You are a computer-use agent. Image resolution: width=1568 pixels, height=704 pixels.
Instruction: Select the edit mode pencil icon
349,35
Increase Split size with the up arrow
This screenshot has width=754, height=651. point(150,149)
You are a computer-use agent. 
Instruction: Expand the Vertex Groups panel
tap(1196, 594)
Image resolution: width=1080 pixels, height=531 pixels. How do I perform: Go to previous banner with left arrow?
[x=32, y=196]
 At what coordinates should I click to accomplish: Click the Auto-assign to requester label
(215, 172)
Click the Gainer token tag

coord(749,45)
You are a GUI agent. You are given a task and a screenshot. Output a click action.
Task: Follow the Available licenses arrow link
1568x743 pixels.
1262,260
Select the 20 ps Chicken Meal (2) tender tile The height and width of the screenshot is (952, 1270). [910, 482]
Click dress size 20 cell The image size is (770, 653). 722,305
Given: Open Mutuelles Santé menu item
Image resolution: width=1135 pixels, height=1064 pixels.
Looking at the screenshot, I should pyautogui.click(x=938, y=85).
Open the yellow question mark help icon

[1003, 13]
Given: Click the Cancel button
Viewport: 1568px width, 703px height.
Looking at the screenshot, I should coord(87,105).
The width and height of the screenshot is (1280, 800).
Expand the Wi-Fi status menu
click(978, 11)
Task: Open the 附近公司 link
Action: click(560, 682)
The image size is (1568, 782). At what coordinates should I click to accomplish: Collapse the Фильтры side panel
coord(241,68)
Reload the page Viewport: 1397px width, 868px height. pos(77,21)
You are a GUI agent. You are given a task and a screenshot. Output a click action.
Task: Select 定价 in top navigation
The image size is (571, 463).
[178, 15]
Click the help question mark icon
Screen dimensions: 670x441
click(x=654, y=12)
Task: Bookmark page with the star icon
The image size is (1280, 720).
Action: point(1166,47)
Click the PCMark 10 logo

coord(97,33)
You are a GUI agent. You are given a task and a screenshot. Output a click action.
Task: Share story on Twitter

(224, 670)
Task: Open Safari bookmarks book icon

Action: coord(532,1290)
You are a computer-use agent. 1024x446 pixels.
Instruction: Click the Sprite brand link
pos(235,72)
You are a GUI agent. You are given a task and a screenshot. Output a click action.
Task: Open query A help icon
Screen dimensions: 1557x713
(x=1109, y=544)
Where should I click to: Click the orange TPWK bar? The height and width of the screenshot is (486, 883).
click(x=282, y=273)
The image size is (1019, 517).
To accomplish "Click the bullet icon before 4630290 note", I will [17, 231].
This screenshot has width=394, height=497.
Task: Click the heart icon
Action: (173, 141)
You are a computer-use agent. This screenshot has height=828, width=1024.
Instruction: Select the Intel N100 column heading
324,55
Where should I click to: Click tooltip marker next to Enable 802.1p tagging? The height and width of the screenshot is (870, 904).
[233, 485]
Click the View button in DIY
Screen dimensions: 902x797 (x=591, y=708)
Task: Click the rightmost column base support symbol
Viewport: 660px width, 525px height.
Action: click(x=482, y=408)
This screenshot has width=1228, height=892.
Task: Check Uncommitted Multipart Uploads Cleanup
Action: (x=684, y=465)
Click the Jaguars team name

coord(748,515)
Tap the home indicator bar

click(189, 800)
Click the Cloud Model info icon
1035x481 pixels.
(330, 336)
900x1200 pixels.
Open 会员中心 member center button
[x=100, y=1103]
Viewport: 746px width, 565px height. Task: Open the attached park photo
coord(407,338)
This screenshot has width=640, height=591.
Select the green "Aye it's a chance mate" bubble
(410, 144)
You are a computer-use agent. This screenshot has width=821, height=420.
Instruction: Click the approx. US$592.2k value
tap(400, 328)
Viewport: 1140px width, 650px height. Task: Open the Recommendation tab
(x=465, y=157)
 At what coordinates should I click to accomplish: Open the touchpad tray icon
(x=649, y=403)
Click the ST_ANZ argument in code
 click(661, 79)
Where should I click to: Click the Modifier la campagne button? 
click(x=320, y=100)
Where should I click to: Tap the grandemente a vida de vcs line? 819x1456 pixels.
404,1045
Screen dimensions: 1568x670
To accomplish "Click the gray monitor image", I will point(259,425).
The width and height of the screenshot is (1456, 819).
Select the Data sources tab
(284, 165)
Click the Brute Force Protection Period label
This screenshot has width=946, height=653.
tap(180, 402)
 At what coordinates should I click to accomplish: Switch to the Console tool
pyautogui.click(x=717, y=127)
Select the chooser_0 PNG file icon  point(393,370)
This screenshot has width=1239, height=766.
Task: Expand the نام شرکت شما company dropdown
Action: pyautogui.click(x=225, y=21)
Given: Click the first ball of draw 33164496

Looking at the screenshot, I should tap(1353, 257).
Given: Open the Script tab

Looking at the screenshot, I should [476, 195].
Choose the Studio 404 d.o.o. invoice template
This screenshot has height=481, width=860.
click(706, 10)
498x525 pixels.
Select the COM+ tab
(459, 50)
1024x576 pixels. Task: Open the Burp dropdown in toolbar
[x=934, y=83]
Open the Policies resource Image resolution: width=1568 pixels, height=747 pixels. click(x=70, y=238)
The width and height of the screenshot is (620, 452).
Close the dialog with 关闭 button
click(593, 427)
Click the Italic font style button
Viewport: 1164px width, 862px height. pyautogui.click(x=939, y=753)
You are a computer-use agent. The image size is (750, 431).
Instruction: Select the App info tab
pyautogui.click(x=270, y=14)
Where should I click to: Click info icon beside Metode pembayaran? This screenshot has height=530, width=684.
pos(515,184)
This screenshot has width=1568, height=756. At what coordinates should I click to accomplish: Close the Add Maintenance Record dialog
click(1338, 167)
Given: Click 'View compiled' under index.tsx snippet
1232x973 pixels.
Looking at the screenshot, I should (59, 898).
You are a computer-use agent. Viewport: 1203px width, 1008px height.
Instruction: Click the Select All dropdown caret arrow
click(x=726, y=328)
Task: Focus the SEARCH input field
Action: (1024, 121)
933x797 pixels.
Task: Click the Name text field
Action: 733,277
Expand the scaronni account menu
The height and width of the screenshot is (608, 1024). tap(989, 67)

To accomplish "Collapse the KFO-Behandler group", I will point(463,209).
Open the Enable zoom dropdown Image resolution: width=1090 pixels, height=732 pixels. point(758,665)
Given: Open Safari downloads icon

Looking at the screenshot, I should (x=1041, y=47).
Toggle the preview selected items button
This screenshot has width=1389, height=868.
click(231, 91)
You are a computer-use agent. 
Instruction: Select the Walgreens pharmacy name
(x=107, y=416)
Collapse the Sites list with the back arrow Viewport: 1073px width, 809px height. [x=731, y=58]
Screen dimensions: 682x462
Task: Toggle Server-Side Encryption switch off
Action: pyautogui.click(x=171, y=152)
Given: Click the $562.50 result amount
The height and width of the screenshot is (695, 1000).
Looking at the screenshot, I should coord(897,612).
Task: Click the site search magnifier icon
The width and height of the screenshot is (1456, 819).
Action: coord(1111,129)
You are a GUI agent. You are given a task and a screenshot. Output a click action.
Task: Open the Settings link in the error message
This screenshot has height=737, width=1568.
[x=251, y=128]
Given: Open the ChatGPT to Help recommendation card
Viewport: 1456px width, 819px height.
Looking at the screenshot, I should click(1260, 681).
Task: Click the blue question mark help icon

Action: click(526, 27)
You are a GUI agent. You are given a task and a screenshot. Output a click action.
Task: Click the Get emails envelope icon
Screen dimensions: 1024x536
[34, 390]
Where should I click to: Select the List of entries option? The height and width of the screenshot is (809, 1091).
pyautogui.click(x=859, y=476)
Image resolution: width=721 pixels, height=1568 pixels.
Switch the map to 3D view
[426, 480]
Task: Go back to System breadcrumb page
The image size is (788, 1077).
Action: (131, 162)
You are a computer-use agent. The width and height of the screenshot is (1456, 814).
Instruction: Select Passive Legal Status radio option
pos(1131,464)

### SHORT TASK:
Reproduce all of the material above verbatim, line for line, with no changes to wording, punctuation, or order.

### OUTPUT:
You are a computer-use agent. Image resolution: width=1568 pixels, height=704 pixels.
Instruction: Select the edit mode pencil icon
349,35
Increase Split size with the up arrow
This screenshot has width=754, height=651. point(150,149)
You are a computer-use agent. 
Instruction: Expand the Vertex Groups panel
tap(1196, 594)
Image resolution: width=1080 pixels, height=531 pixels. How do I perform: Go to previous banner with left arrow?
[x=32, y=196]
 At what coordinates should I click to accomplish: Click the Auto-assign to requester label
(215, 172)
Click the Gainer token tag

coord(749,45)
You are a GUI agent. You are given a task and a screenshot. Output a click action.
Task: Follow the Available licenses arrow link
1568x743 pixels.
1262,260
Select the 20 ps Chicken Meal (2) tender tile The height and width of the screenshot is (952, 1270). [910, 482]
Click dress size 20 cell The image size is (770, 653). 722,305
Given: Open Mutuelles Santé menu item
Image resolution: width=1135 pixels, height=1064 pixels.
Looking at the screenshot, I should pyautogui.click(x=938, y=85).
Open the yellow question mark help icon

[1003, 13]
Given: Click the Cancel button
Viewport: 1568px width, 703px height.
Looking at the screenshot, I should coord(87,105).
The width and height of the screenshot is (1280, 800).
Expand the Wi-Fi status menu
click(978, 11)
Task: Open the 附近公司 link
Action: click(560, 682)
The image size is (1568, 782). At what coordinates should I click to accomplish: Collapse the Фильтры side panel
coord(241,68)
Reload the page Viewport: 1397px width, 868px height. pos(77,21)
You are a GUI agent. You are given a task and a screenshot. Output a click action.
Task: Select 定价 in top navigation
The image size is (571, 463).
[178, 15]
Click the help question mark icon
Screen dimensions: 670x441
click(x=654, y=12)
Task: Bookmark page with the star icon
The image size is (1280, 720).
Action: point(1166,47)
Click the PCMark 10 logo

coord(97,33)
You are a GUI agent. You are given a task and a screenshot. Output a click action.
Task: Share story on Twitter

(224, 670)
Task: Open Safari bookmarks book icon

Action: coord(532,1290)
You are a computer-use agent. 1024x446 pixels.
Instruction: Click the Sprite brand link
pos(235,72)
You are a GUI agent. You are given a task and a screenshot. Output a click action.
Task: Open query A help icon
Screen dimensions: 1557x713
(x=1109, y=544)
Where should I click to: Click the orange TPWK bar? The height and width of the screenshot is (486, 883).
click(x=282, y=273)
The image size is (1019, 517).
To accomplish "Click the bullet icon before 4630290 note", I will [17, 231].
This screenshot has width=394, height=497.
Task: Click the heart icon
Action: (173, 141)
You are a computer-use agent. This screenshot has height=828, width=1024.
Instruction: Select the Intel N100 column heading
324,55
Where should I click to: Click tooltip marker next to Enable 802.1p tagging? The height and width of the screenshot is (870, 904).
[233, 485]
Click the View button in DIY
Screen dimensions: 902x797 (x=591, y=708)
Task: Click the rightmost column base support symbol
Viewport: 660px width, 525px height.
Action: click(x=482, y=408)
This screenshot has width=1228, height=892.
Task: Check Uncommitted Multipart Uploads Cleanup
Action: (x=684, y=465)
Click the Jaguars team name

coord(748,515)
Tap the home indicator bar

click(189, 800)
Click the Cloud Model info icon
1035x481 pixels.
(330, 336)
900x1200 pixels.
Open 会员中心 member center button
[x=100, y=1103]
Viewport: 746px width, 565px height. Task: Open the attached park photo
coord(407,338)
This screenshot has width=640, height=591.
Select the green "Aye it's a chance mate" bubble
(410, 144)
You are a computer-use agent. This screenshot has width=821, height=420.
Instruction: Click the approx. US$592.2k value
tap(400, 328)
Viewport: 1140px width, 650px height. Task: Open the Recommendation tab
(x=465, y=157)
 At what coordinates should I click to accomplish: Open the touchpad tray icon
(x=649, y=403)
Click the ST_ANZ argument in code
 click(661, 79)
Where should I click to: Click the Modifier la campagne button? 
click(x=320, y=100)
Where should I click to: Tap the grandemente a vida de vcs line? 819x1456 pixels.
404,1045
Screen dimensions: 1568x670
To accomplish "Click the gray monitor image", I will point(259,425).
The width and height of the screenshot is (1456, 819).
Select the Data sources tab
(284, 165)
Click the Brute Force Protection Period label
This screenshot has width=946, height=653.
tap(180, 402)
 At what coordinates should I click to accomplish: Switch to the Console tool
pyautogui.click(x=717, y=127)
Select the chooser_0 PNG file icon  point(393,370)
This screenshot has width=1239, height=766.
Task: Expand the نام شرکت شما company dropdown
Action: pyautogui.click(x=225, y=21)
Given: Click the first ball of draw 33164496

Looking at the screenshot, I should tap(1353, 257).
Given: Open the Script tab

Looking at the screenshot, I should [476, 195].
Choose the Studio 404 d.o.o. invoice template
This screenshot has height=481, width=860.
click(706, 10)
498x525 pixels.
Select the COM+ tab
(459, 50)
1024x576 pixels. Task: Open the Burp dropdown in toolbar
[x=934, y=83]
Open the Policies resource Image resolution: width=1568 pixels, height=747 pixels. click(x=70, y=238)
The width and height of the screenshot is (620, 452).
Close the dialog with 关闭 button
click(593, 427)
Click the Italic font style button
Viewport: 1164px width, 862px height. pyautogui.click(x=939, y=753)
You are a computer-use agent. The image size is (750, 431).
Instruction: Select the App info tab
pyautogui.click(x=270, y=14)
Where should I click to: Click info icon beside Metode pembayaran? This screenshot has height=530, width=684.
pos(515,184)
This screenshot has width=1568, height=756. At what coordinates should I click to accomplish: Close the Add Maintenance Record dialog
click(1338, 167)
Given: Click 'View compiled' under index.tsx snippet
1232x973 pixels.
Looking at the screenshot, I should (59, 898).
You are a computer-use agent. Viewport: 1203px width, 1008px height.
Instruction: Click the Select All dropdown caret arrow
click(x=726, y=328)
Task: Focus the SEARCH input field
Action: (1024, 121)
933x797 pixels.
Task: Click the Name text field
Action: 733,277
Expand the scaronni account menu
The height and width of the screenshot is (608, 1024). tap(989, 67)

To accomplish "Collapse the KFO-Behandler group", I will point(463,209).
Open the Enable zoom dropdown Image resolution: width=1090 pixels, height=732 pixels. point(758,665)
Given: Open Safari downloads icon

Looking at the screenshot, I should (x=1041, y=47).
Toggle the preview selected items button
This screenshot has width=1389, height=868.
click(231, 91)
You are a computer-use agent. 
Instruction: Select the Walgreens pharmacy name
(x=107, y=416)
Collapse the Sites list with the back arrow Viewport: 1073px width, 809px height. [x=731, y=58]
Screen dimensions: 682x462
Task: Toggle Server-Side Encryption switch off
Action: pyautogui.click(x=171, y=152)
Given: Click the $562.50 result amount
The height and width of the screenshot is (695, 1000).
Looking at the screenshot, I should coord(897,612).
Task: Click the site search magnifier icon
The width and height of the screenshot is (1456, 819).
Action: coord(1111,129)
You are a GUI agent. You are given a task and a screenshot. Output a click action.
Task: Open the Settings link in the error message
This screenshot has height=737, width=1568.
[x=251, y=128]
Given: Open the ChatGPT to Help recommendation card
Viewport: 1456px width, 819px height.
Looking at the screenshot, I should click(1260, 681).
Task: Click the blue question mark help icon

Action: click(526, 27)
You are a GUI agent. You are given a task and a screenshot. Output a click action.
Task: Click the Get emails envelope icon
Screen dimensions: 1024x536
[34, 390]
Where should I click to: Select the List of entries option? The height and width of the screenshot is (809, 1091).
pyautogui.click(x=859, y=476)
Image resolution: width=721 pixels, height=1568 pixels.
Switch the map to 3D view
[426, 480]
Task: Go back to System breadcrumb page
The image size is (788, 1077).
Action: (131, 162)
You are a computer-use agent. The width and height of the screenshot is (1456, 814).
Instruction: Select Passive Legal Status radio option
pos(1131,464)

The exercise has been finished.